Exercise objective:
Print all the records exactly as they stand.

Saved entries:

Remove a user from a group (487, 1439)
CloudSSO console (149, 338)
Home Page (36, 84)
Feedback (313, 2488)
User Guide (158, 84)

Written solution:
Remove a user from a group (487, 1439)
CloudSSO console (149, 338)
Home Page (36, 84)
Feedback (313, 2488)
User Guide (158, 84)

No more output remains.